Microsoft's MDASH Sends 100+ AI Agents to Find and Prove Bugs — Now Wired Into Defender

At Build 2026 on June 2, Microsoft expanded MDASH, its 100-plus-agent vulnerability hunter, integrating it with Defender after a 96.55% score on the CyberGym benchmark.

Kai Aegis
Kai AegisJun 4, 20266 min read

A Swarm of AI Agents That Proves Bugs Before Alerting Humans

Let me walk you through one of the most encouraging defensive-security stories of the week. At Build 2026 on June 2, 2026, Microsoft expanded the preview of MDASH — its Microsoft Security multi-model agentic scanning harness — and wired it directly into the Defender portal. MDASH is an autonomous system that orchestrates more than 100 specialized AI agents to find and confirm exploitable code vulnerabilities, and the key word there is confirm. This is AI built to help defenders fix real problems, not to chase false alarms.
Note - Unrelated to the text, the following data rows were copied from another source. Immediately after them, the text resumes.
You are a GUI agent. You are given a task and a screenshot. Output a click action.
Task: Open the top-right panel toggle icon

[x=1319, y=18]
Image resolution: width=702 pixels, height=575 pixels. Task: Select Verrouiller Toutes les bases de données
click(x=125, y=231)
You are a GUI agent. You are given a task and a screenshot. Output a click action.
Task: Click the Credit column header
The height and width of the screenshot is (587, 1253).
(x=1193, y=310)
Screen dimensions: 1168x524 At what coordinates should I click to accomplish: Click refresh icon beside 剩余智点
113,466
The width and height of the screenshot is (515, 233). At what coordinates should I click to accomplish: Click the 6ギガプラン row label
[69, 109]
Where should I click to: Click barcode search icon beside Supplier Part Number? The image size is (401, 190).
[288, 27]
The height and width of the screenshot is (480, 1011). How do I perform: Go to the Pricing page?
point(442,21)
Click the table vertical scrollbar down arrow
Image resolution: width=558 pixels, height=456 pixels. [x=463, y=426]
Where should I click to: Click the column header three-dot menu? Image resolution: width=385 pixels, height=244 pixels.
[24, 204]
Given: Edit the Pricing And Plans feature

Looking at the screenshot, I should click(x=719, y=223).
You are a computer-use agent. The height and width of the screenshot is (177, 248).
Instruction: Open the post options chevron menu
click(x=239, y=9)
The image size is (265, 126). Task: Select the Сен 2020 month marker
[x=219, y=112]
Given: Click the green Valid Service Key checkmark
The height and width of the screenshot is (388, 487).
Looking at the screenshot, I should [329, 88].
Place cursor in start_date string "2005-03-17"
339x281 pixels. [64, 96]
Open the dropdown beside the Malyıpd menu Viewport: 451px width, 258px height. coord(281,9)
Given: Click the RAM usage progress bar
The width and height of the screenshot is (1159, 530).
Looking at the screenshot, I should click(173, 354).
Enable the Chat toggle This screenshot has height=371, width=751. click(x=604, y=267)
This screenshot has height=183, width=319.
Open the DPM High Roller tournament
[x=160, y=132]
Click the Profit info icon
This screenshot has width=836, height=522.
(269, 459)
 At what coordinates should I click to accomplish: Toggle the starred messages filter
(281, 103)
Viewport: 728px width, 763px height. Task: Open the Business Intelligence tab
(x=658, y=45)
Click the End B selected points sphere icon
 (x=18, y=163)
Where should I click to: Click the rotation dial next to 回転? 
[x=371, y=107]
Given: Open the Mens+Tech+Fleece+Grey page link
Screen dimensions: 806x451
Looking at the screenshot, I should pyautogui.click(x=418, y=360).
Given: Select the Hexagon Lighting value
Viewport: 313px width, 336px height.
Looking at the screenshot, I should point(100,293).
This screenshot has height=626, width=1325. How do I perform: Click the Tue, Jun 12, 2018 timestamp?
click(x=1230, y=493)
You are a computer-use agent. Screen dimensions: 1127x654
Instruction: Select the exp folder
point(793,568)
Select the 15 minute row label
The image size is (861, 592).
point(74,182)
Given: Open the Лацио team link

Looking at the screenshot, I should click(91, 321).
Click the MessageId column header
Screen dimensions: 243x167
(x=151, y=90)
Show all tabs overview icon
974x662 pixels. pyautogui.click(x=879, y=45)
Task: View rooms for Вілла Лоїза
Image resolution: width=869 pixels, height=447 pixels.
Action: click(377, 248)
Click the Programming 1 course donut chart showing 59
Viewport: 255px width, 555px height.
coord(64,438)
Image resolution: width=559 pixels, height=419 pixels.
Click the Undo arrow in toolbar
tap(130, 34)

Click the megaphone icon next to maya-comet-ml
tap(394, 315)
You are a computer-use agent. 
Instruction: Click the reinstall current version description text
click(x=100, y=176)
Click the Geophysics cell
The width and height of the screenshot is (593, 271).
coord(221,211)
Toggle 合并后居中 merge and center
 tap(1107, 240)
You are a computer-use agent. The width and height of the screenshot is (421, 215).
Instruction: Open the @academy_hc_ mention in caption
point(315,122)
Here is how the pipeline works, in plain terms. Auditor agents generate hypotheses about where a vulnerability might live. Debater agents then argue both sides — for and against whether the flaw is actually exploitable. Finally, prover agents build a working triggering input that demonstrates the bug is real before any human is alerted. That find-debate-prove structure is what keeps the noise down and the signal high.

A Benchmark Jump That Shows Rapid Progress

The numbers are striking. MDASH scored 96.55% on UC Berkeley's CyberGym benchmark — a demanding suite of 1,507 real-world vulnerability tasks across 188 open-source projects. What makes that figure impressive is the trajectory: it is up from 88.45% just three weeks earlier, at the system's May 12 reveal. An eight-point gain in under a month signals how fast defensive AI tooling is maturing.

Why "Proving" a Vulnerability Matters So Much

If you have ever managed a security backlog, you know the real enemy is noise. A scanner that flags a thousand maybe-bugs just buries your team. By requiring a prover agent to build a working trigger before escalating, MDASH dramatically shrinks the false-positive problem. Defenders get a confirmed, reproducible finding instead of a hunch — which means the find-to-fix gap gets a lot shorter.

Findings Flow Straight Into Defender and Copilot Autofix

The Build 2026 announcement also made MDASH's results genuinely actionable. Findings now flow natively into the Defender portal, enriched with production risk signals like internet exposure and data sensitivity, so teams can triage by real-world impact. Microsoft also connected GitHub Copilot Autofix, giving developers AI-assisted remediation without leaving their tools. Alongside this, the Defender and GitHub Code Security integration reached general availability, and new Defender model-scanning can vet AI models before deployment.

This is a textbook win for the defenders. AI is being used to discover and prove vulnerabilities, route them into the workflows security teams already use, and even draft the fix. As local and cloud AI keep advancing, it is genuinely reassuring to see that much of that capability is being aimed squarely at making software safer.